Lean Process

Lean Process

This process will assist you in leading, facilitating, and mentoring your process improvement team.
Step 1: Define value from the patient's perspective.
    • Identifying the area to investigate
    • Creating a sense of urgency
    • Starting the charter
    • Getting a champion
    • Agreeing on the scope with the champion
    • Assembling the core project team
    • Developing a simple SIPOC map
Step 2: Map the value stream
A value stream is an end-to-end process that flows horizontally through an organization to provide value to a client, patient, or customer. 

To identify issues and constraints in a process, create a visualization of the value stream and where the issues and bottlenecks are believed to occur. Using a value stream map can help the team visually identify areas to focus on, and which issues and constraints have the greatest impact on the value stream's outcomes.
    Horizontally value stream mapping of how an entity moves end-to-end through an
    organization can offer many benefits beyond the traditional vertical way of thinking. This
    method encourages organizations to take a patient-centered focus on how they manage
    processes and measure success.
     
    Step 3: Remove waste, and make the value flow without interruption.
    The goal of this step is to develop ideas for addressing the root causes that impede process flow for the patient, or for any entity flowing through a value stream. Identify solution opportunities to eliminate, automate, or simplify.

    During this step, no improvements are implemented. All ideas are on paper only and are listed as recommendations until the next step.

    Step 4: Implement the solution, and allow patients to pull value.
    Following the kaizen philosophy. The Japanese term kaizen translates as “good change”. In the United States, it is generally taught as a Lean principle and translated as incremental continuous change. The kaizen philosophy states that it is less problematic to take on smaller incremental changes one at a time than to attempt to change the entire value stream at once. Furthermore, over time the small changes result in significant changes to a value stream and often are completed in parts faster than trying to solve all the issues at once.

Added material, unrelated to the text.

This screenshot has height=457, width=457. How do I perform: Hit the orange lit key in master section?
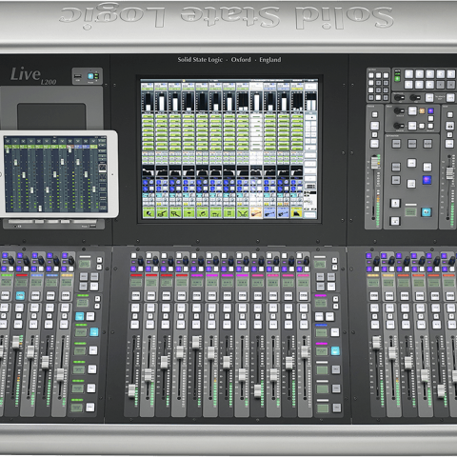pyautogui.click(x=422, y=110)
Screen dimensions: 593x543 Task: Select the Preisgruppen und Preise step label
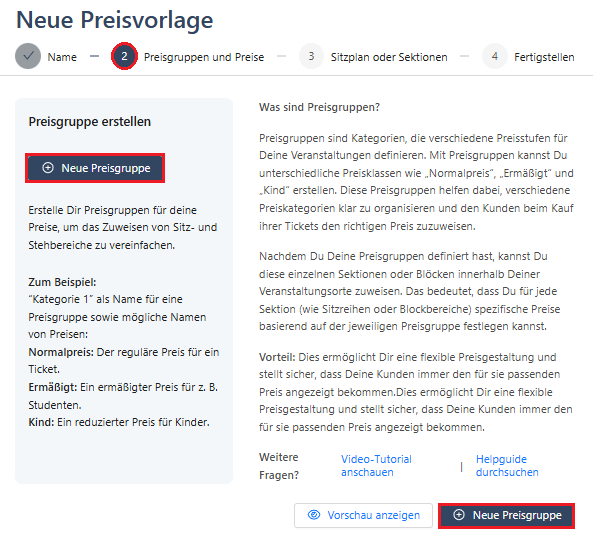(204, 57)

    In order for change to occur, the project team must follow a robust change management approach.  Pilot, get feedback and tweak. Now that the new process is implemented with the changes in place, map the final version and document the new ways of working. Ensure version control by removing any old work instructions and replace with new ones.

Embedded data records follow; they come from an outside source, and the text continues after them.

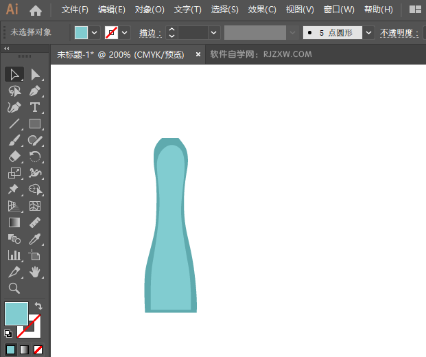Click the large teal fill swatch in toolbox
Viewport: 426px width, 357px height.
pyautogui.click(x=16, y=314)
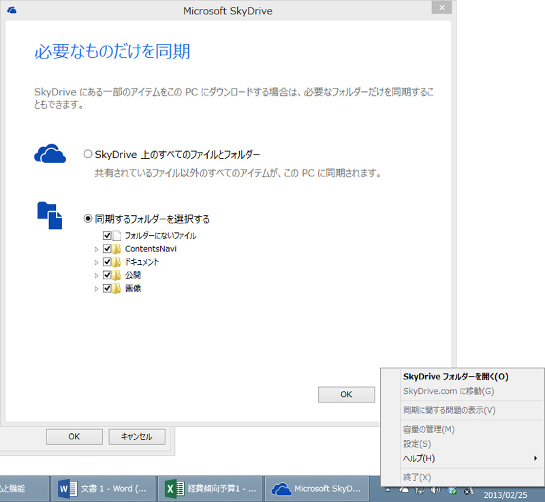Click the volume speaker icon in tray

(x=435, y=490)
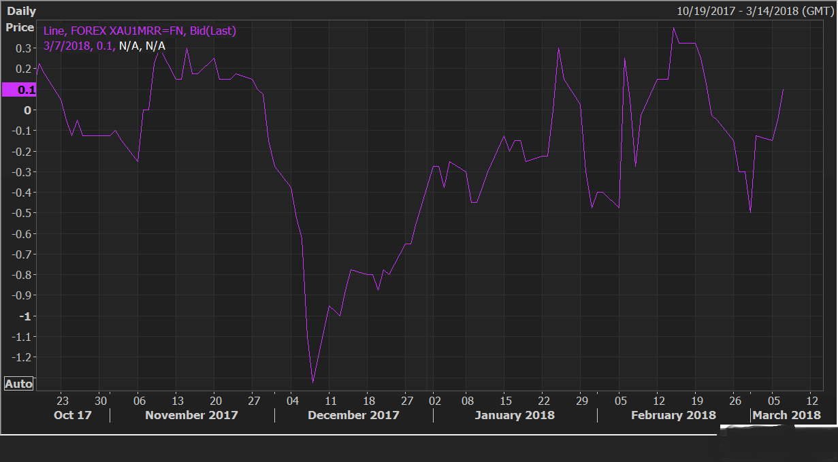
Task: Click the November 2017 month label
Action: pos(191,415)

    Step 5: Maintain the gain, and pursue perfection.
    Specify the value from the patient's perspective. Redefine newer and tougher targets. Continue until the champion feels that the process is good enough for now and that other processes need more attention. Continue to monitor the process to ensure that it does not degrade over time. Calibration and retraining are typically necessary. Monitor for 90 days, and prepare a closure report with before-and-after data.